By Charlotte Jackson
Earlier this week, I served as the Presiding Judge at one of the Precincts located in Senate District 6. There were only 33 eligible voters who cast their ballot at our location, as well as three who needed to visit another location. In addition, we had eight local residents who took time out of their busy day to stop in to vote. Unfortunately, they reside in Senate District 15 and were not eligible to vote in this Special Election.
Several of those who voted asked how were the Election Workers chosen. Some of them did not realize the workers were paid. Some were under the misconception that you had to be retired to work. As we explained to them, I realized that perhaps there were others with these same questions.
If you are a Registered Voter, you can contact the Harris County Clerk’s Office and ask to be added to the list of those who are interested in working future elections. Typically, if your voting precinct has an elected Precinct Chair, they are contacted to serve as the Presiding Judge for the upcoming election. They are then responsible for recruiting workers.

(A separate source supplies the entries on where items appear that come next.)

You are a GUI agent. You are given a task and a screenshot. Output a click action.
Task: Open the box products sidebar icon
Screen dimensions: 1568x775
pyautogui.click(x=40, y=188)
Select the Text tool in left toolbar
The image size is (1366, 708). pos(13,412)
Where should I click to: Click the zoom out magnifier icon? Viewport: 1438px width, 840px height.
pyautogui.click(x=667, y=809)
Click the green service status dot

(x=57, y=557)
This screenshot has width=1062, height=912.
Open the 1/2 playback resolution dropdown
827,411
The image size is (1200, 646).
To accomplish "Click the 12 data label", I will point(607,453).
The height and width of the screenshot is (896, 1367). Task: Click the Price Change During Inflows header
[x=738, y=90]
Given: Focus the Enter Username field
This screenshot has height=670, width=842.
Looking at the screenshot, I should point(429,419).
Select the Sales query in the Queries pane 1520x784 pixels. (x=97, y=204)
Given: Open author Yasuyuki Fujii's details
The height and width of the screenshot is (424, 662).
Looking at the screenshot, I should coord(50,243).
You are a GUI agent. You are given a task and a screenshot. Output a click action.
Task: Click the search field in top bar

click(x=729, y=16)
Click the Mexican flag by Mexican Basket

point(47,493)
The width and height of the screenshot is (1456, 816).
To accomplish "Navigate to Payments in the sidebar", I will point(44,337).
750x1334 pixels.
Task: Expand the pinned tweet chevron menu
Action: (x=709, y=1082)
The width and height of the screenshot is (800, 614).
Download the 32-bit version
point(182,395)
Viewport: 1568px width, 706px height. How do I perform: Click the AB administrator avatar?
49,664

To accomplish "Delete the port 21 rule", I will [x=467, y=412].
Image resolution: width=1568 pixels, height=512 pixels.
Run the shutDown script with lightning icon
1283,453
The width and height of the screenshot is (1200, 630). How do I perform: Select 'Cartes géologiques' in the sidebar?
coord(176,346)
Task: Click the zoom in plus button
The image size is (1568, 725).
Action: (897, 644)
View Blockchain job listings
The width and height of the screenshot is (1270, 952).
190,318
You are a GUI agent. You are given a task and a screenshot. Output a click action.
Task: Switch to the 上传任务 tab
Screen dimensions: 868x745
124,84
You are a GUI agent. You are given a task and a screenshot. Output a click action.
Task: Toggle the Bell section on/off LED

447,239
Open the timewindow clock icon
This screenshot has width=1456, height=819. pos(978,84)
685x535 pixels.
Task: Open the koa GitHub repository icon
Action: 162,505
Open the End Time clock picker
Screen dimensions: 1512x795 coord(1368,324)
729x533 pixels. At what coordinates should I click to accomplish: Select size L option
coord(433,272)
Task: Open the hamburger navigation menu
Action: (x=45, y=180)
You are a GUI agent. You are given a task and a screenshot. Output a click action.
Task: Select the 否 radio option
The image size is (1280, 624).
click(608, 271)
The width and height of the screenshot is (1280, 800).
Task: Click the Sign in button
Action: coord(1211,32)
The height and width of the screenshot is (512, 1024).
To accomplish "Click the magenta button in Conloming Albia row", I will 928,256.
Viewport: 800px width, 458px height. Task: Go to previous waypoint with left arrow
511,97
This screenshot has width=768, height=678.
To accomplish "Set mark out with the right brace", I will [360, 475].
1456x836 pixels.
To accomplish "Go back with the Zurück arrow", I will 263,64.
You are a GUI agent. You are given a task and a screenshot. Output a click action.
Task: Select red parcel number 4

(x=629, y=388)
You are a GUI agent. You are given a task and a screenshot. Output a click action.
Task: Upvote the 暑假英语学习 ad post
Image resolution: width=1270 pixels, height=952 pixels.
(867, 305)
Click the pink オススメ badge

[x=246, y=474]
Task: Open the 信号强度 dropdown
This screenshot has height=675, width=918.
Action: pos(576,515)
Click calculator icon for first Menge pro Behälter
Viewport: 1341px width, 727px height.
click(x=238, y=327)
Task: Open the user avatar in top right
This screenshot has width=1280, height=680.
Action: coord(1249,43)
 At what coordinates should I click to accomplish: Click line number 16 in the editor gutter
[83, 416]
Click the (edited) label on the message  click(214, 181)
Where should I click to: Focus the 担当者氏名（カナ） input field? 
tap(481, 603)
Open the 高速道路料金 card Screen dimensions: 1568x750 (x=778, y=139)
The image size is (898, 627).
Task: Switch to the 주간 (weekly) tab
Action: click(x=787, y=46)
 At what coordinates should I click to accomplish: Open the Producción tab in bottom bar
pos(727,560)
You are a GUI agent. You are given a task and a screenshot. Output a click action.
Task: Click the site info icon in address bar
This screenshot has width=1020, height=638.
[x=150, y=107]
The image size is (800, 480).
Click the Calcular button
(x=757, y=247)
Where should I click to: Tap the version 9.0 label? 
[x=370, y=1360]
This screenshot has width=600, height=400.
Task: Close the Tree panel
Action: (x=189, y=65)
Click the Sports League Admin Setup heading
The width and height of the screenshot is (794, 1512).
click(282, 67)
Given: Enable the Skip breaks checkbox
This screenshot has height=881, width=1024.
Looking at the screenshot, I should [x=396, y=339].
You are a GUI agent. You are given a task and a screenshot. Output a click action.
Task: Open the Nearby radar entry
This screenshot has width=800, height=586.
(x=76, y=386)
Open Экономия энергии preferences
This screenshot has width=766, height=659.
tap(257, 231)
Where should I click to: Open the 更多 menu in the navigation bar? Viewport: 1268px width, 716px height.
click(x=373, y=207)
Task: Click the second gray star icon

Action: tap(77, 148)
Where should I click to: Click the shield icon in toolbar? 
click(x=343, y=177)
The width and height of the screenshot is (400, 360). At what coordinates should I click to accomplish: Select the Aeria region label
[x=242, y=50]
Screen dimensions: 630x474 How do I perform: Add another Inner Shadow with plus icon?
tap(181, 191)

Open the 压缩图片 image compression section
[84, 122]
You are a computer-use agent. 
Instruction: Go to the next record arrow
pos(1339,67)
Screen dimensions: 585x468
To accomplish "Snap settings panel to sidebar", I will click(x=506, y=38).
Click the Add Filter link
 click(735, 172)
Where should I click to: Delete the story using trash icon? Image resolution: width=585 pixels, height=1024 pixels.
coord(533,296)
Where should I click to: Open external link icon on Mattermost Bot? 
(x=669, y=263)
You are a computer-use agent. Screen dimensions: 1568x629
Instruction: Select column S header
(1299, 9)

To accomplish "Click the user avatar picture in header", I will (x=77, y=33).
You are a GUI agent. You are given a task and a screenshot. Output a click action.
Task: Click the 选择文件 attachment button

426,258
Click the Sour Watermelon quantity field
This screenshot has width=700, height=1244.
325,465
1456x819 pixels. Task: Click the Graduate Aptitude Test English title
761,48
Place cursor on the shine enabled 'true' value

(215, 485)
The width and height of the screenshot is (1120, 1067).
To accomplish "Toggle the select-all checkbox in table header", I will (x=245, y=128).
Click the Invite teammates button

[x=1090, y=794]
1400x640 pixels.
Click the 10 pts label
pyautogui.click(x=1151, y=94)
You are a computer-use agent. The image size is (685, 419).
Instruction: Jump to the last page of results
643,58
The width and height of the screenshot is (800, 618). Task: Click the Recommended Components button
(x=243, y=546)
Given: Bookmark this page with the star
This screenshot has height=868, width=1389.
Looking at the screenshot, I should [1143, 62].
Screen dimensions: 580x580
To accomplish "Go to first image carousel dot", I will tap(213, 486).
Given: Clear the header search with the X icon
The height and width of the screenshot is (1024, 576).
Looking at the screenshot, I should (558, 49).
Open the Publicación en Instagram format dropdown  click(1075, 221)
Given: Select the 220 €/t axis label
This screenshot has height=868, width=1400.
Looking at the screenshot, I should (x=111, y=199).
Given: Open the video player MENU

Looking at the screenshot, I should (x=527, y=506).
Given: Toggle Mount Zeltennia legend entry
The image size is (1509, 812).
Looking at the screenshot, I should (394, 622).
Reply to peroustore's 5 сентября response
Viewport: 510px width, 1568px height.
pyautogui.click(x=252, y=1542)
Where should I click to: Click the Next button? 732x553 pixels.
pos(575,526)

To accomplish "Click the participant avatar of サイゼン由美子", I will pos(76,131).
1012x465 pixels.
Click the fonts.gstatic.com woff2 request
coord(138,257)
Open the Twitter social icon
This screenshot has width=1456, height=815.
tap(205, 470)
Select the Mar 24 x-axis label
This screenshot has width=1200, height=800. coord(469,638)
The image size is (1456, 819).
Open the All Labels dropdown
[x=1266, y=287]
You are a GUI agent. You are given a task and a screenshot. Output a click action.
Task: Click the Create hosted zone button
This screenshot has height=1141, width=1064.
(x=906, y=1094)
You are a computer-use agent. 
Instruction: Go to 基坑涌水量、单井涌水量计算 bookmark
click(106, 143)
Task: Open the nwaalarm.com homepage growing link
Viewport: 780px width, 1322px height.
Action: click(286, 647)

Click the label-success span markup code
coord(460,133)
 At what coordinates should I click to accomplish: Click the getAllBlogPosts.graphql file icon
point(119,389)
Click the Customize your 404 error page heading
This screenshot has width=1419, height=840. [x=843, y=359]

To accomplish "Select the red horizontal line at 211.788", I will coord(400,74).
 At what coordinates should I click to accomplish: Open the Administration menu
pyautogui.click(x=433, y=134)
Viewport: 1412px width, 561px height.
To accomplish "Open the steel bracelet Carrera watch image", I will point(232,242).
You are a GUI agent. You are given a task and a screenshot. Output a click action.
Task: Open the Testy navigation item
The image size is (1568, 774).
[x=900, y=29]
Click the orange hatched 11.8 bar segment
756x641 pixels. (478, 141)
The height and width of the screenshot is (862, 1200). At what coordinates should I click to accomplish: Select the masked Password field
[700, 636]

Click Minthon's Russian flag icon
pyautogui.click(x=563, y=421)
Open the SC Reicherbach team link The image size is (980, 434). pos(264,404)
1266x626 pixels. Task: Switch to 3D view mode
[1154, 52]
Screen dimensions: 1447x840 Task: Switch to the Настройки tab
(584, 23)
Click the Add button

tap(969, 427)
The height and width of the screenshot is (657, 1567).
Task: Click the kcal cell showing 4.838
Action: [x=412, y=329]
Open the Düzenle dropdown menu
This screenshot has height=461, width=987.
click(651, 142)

People ask why would someone spend 12 – 14 hours on Election Day working for $10 an hour. To me, it is something that I learned early in life. When I was a Senior at North Shore Senior High, my Government Teacher, Ms Mary Lou Dillard, handed each student an application to become a registered voter. She did this the first week of our Senior year. She then returned it to us 30 days before our 18th birthday so we could verify that the information was still correct. Then she mailed it to the County Clerk’s Office. She taught us throughout that year that if you did not take the time to vote, you would not have the right to complain is the elected leaders did not work for you.